DOCUMENT EXTRACT:
Date Full Report Received11/28/2011
Date Abstract Report Received11/28/2011
Funded ByNational Pork Board
These days, there are increasing concerns that the use of veterinary antibiotics could enhance persistence of antibiotic resistant bacteria in the environment, and consequently constitute a significant risk to the human health as well as animal well-being. Tetracyclines account for more than 50% of all antibiotics used in the swine industry. Unfortunately, only limited scientific evidence is available connecting the fate of antibiotics in the soil following animal waste application and the development of bacterial resistance. In the present study we quantify tetracyclines in 36 agricultural soils that have been continuously fertilized with swine effluent (50, 150, and 450 kg N ha 1) for more than 15 years, and assess the level and occurrence of tetracycline resistant bacteria in these soils. Residue chlortetracycline concentrations were detected in the soils at all three swine effluent application rates. However, the presence of chlortetracycline had virtually no effect on the development of tetracycline resistance in bacteria isolated from these soils. Based on the testing of more than 3,000 soil bacteria isolates, we found no significant increase in the occurrence and level of chlortetracycline susceptible bacteria in the fertilized soil. To account for a possible transfer of tetracycline resistant bacteria from the swine effluent to soils, two commonly found tetracycline resistant genes were analyzed in the swine effluent and fertilized soils. While both genes were present in the swine effluent, they were not detectable in the swine effluent applied soils. Our findings suggest that while antibiotic resistant bacteria could potentially be added to the agricultural soils along with swine effluent, it would not necessarily lead to the development of antibiotic resistance of the bacteria originally present in the soil.

PROVIDED RECORDS:

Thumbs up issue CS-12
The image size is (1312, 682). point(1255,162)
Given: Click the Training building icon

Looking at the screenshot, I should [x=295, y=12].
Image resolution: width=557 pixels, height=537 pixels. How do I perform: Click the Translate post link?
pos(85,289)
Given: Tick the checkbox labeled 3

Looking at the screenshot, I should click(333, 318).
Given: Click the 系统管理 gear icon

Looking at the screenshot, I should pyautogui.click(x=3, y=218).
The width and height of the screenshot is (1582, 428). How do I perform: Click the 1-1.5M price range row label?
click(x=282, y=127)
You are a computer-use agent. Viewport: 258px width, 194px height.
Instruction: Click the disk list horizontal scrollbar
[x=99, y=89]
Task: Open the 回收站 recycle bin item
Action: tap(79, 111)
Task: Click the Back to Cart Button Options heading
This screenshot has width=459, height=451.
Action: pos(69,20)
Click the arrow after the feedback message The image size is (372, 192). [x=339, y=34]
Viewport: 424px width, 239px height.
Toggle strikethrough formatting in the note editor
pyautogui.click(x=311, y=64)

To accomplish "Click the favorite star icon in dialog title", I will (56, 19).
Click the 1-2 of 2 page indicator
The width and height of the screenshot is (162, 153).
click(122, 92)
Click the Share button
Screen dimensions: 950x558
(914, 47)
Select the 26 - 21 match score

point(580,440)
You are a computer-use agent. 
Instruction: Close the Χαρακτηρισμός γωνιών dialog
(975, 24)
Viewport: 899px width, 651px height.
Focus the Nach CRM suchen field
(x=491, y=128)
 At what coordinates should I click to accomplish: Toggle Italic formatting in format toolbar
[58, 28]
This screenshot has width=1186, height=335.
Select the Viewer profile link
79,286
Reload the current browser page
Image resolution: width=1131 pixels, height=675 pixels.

REQUIRED WORK:
1. Please list the swine effluent application rates given in the research abstract, as numbers only.
2. Answer these from the research abstract, one line each:
(a) Which organization funded the work?
(b) How many agricultural soils were studied?
(c) How many soil bacteria isolates were tested?
The items above have no role in this work.

RESPONSES TO THE TASKS:
1.
50
150
450

2.
(a) National Pork Board
(b) 36
(c) More than 3,000